Israel is bracing for sharp changes in the White House’s stance. Trump upended decades of precedent by agreeing to the annexation of the Golan Heights and saw a new settlement there named in his honor. He also scrapped long-standing U.S. policy by declaring that settlements were not inherently illegal under international law.

Most notably, Trump’s peace plan would have allowed for the full annexation of the settlements into Israel proper, a step that critics said would end prospects of a cohesive Palestinian state on the West Bank. That proposal was shelved as part of the diplomatic deal reached last year between Israel and the United Arab Emirates.

But domestic concerns may the biggest driver of Monday’s move. Israel is heading to a fourth national election in just two years, on March 23, and for the first time Netanyahu faces a substantial challenge from his right. Polls suggest that Gideon Saar, a settlements champion and former minister in Netanyahu’s Likud party, has pulled enough conservative support to threaten the prime minister’s record-long rule.

“What he’s trying to do is get in the window of the opportunity, in the days before Biden gets into office, to make himself seen as the only Israeli leader that can actually take care of the settlements and the settlers,” said Gayil Talshir, a political scientist at the Hebrew University of Jerusalem.

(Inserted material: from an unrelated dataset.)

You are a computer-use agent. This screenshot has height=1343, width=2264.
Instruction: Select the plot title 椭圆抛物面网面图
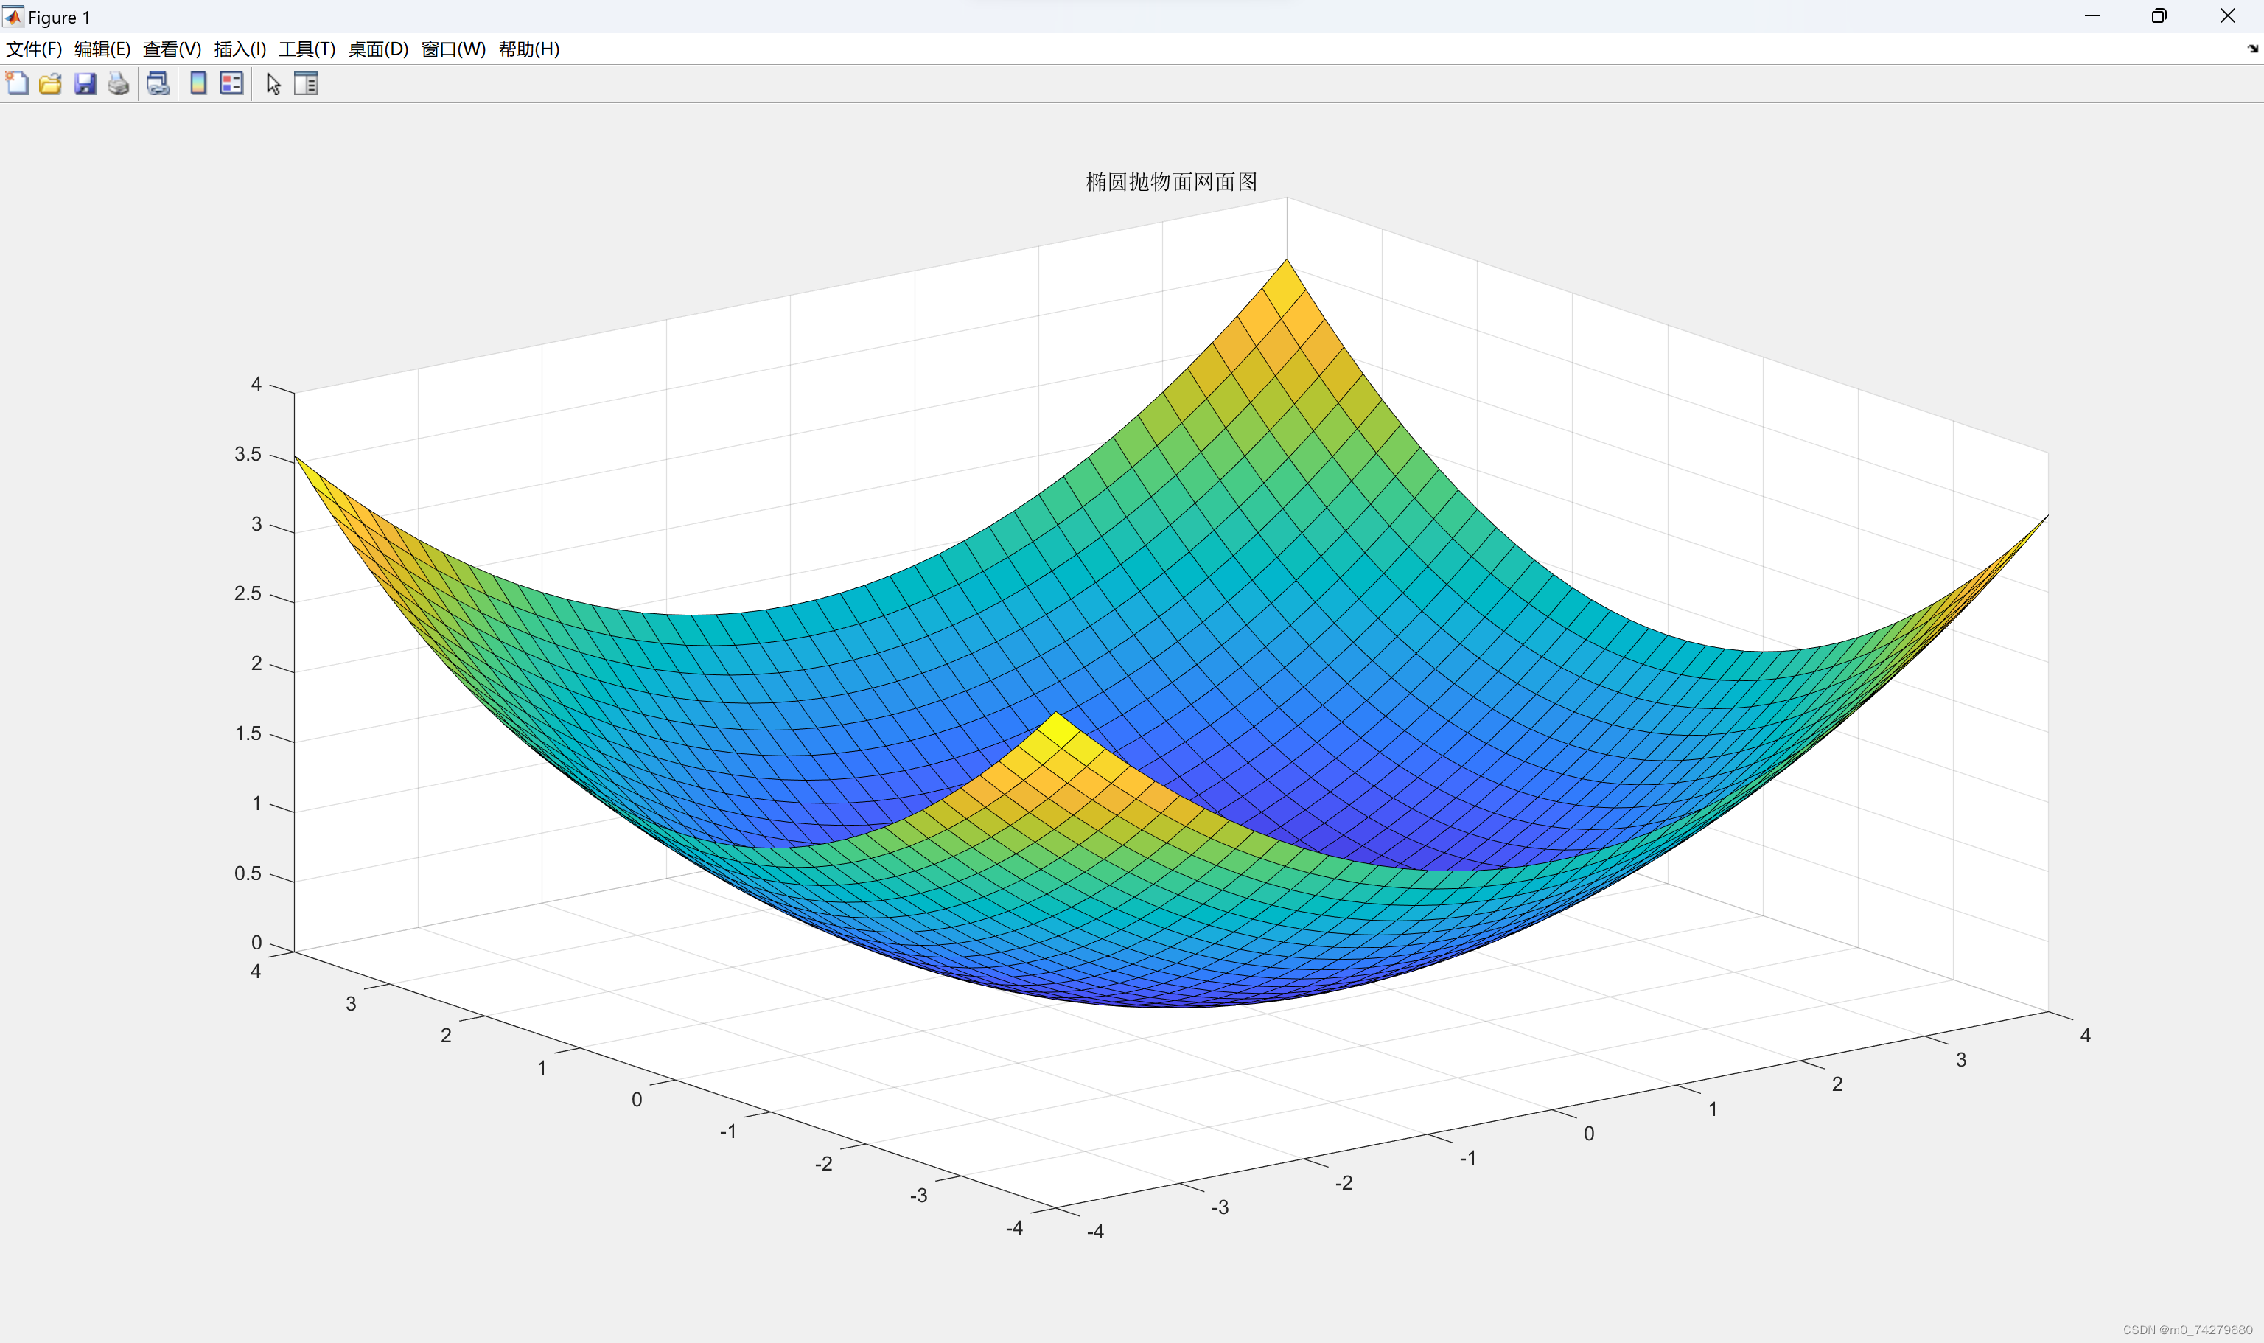click(x=1171, y=182)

Of the new construction permits, 100 will go to Tal Menashe, a northern West Bank settlement where a woman was killed during an afternoon jog last month in an alleged Palestinian attack. Her husband has called for increased home construction as the “appropriate Zionist response” to her death.

“It’s become a clear one-for-one,” said Dahlia Scheindlin, a Tel Aviv pollster. “Whenever there’s an attack on Israelis: Build more settlements. Netanyahu knows that that’s the currency. He’s fighting for his political survival.”